Retype the records below exactly as they stand, but with no images.

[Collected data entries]
>>>>>

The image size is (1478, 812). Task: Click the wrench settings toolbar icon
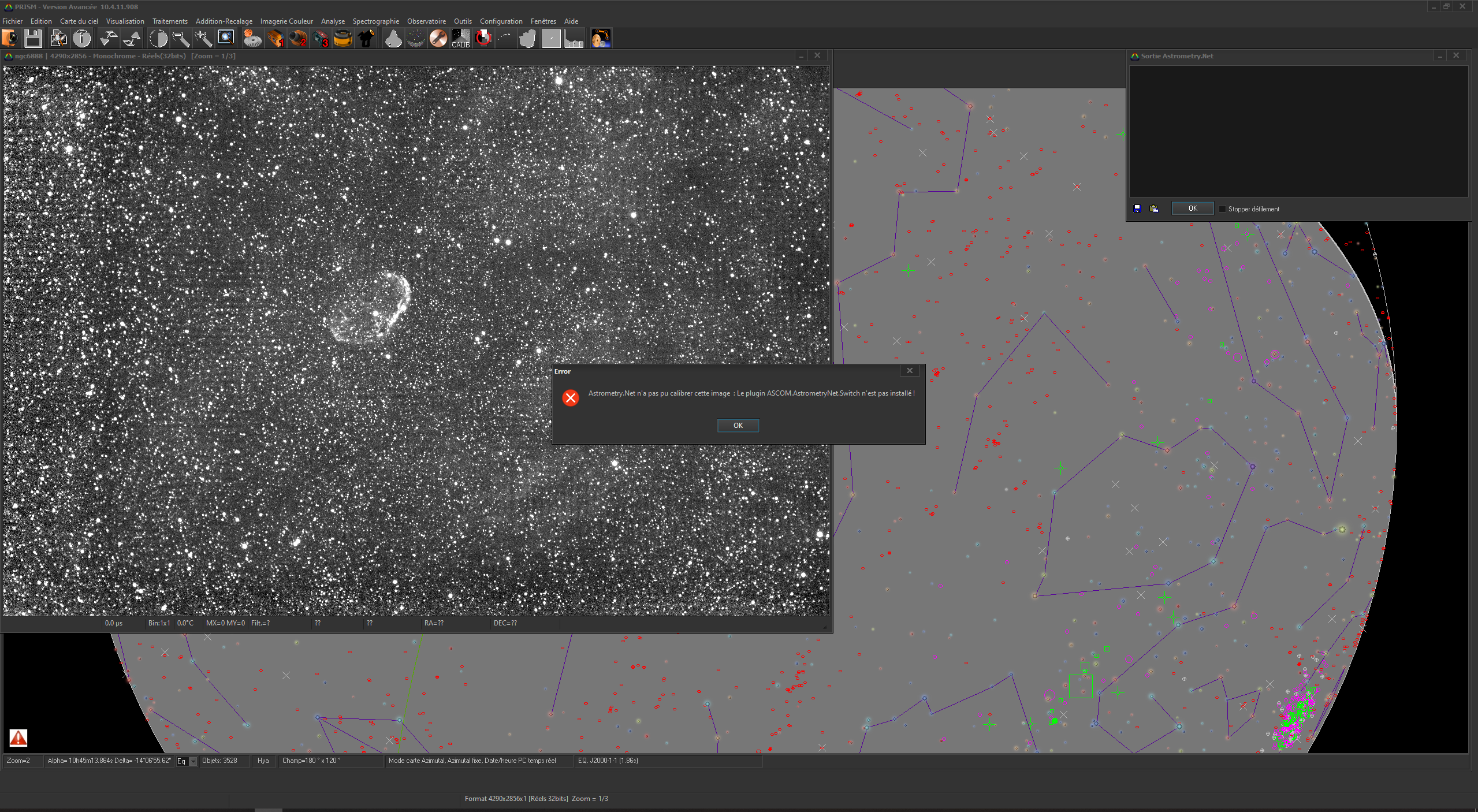[438, 39]
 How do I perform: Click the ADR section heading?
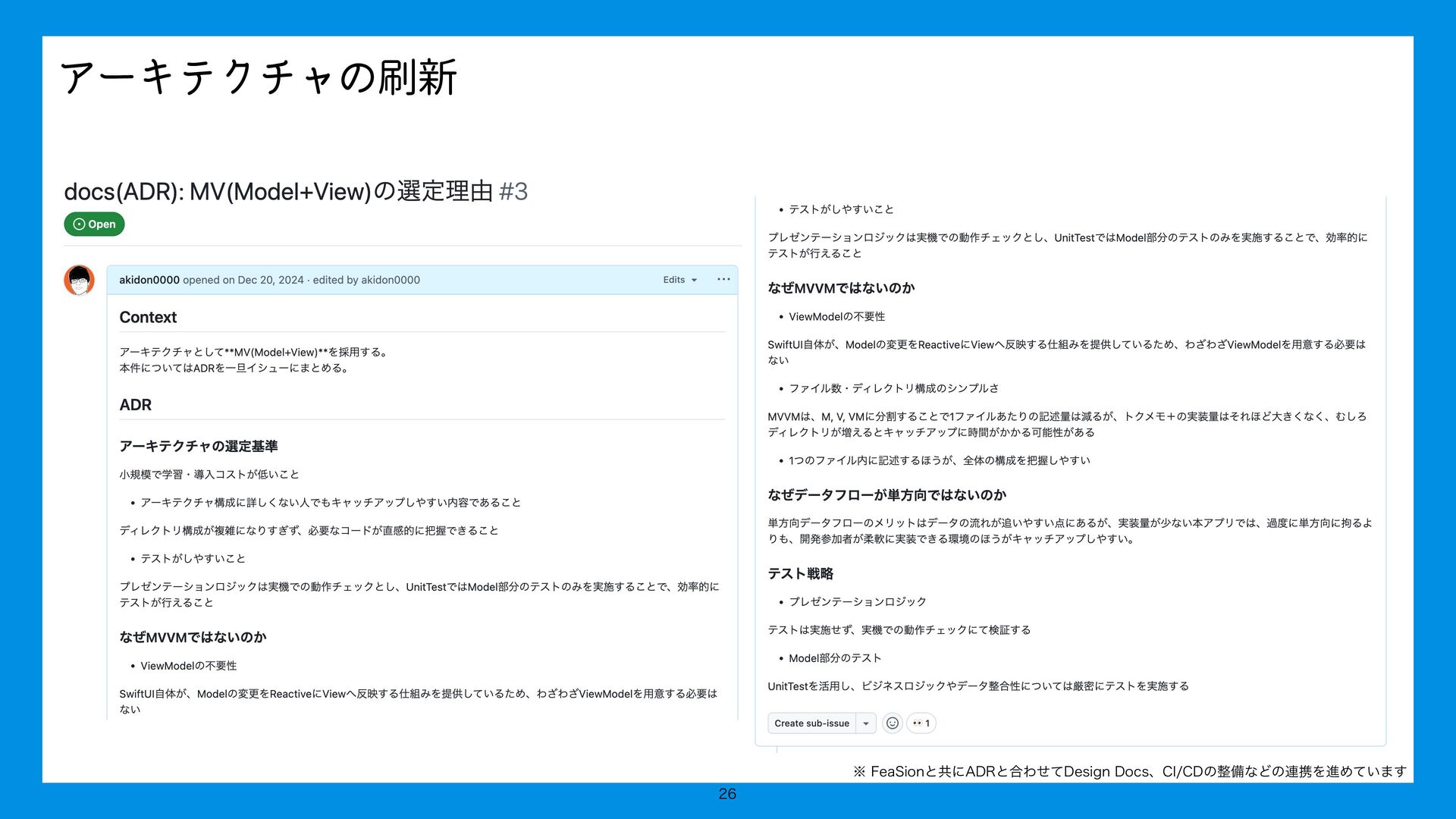tap(135, 405)
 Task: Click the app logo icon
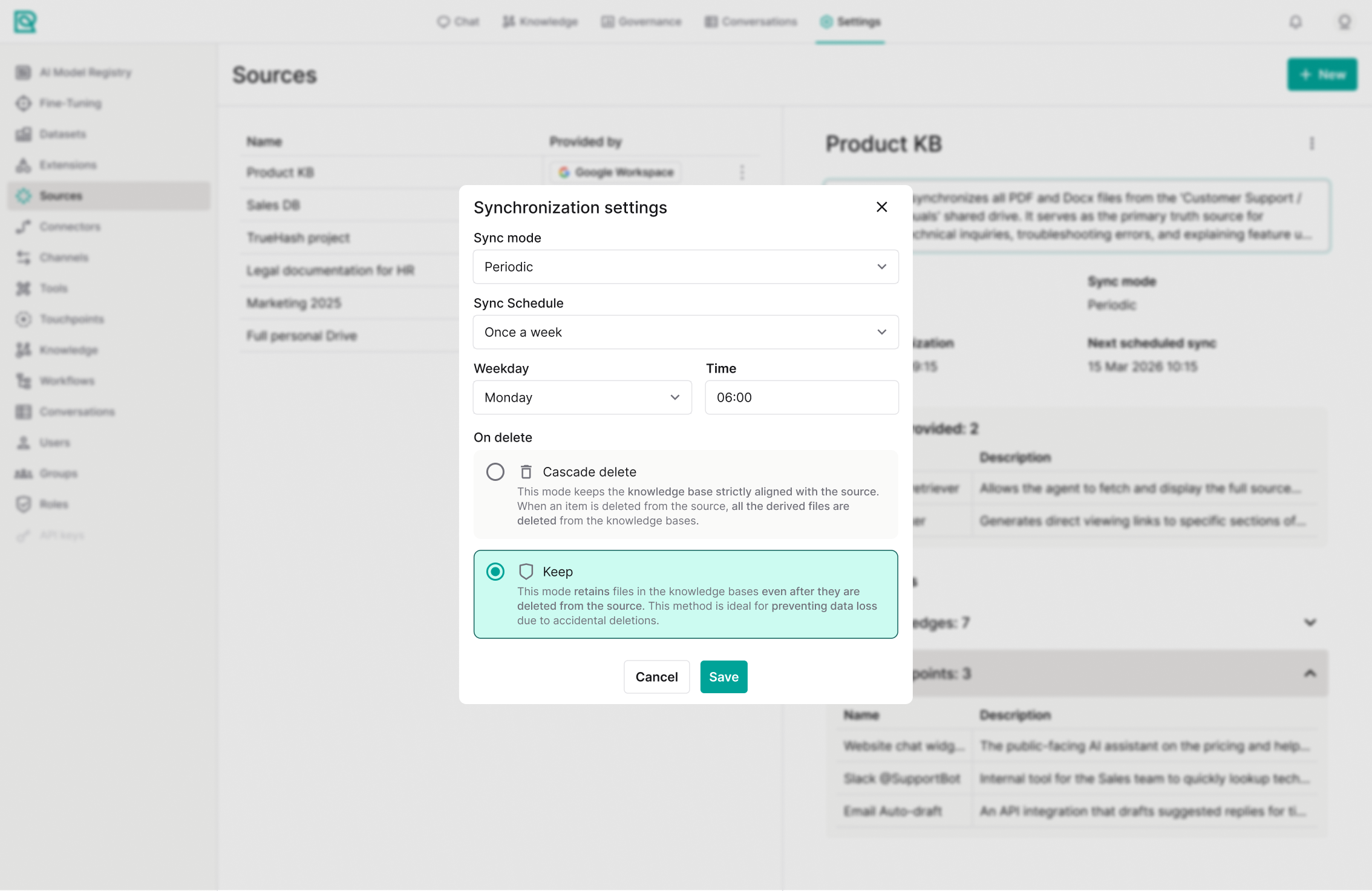(x=25, y=22)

<<<<<

*Output of the exercise*.
The image size is (1478, 812). Task: Click the wrench settings toolbar icon
[438, 39]
 How do I perform: Click the ADR section heading?
tap(135, 405)
 Task: Click the app logo icon
(x=25, y=22)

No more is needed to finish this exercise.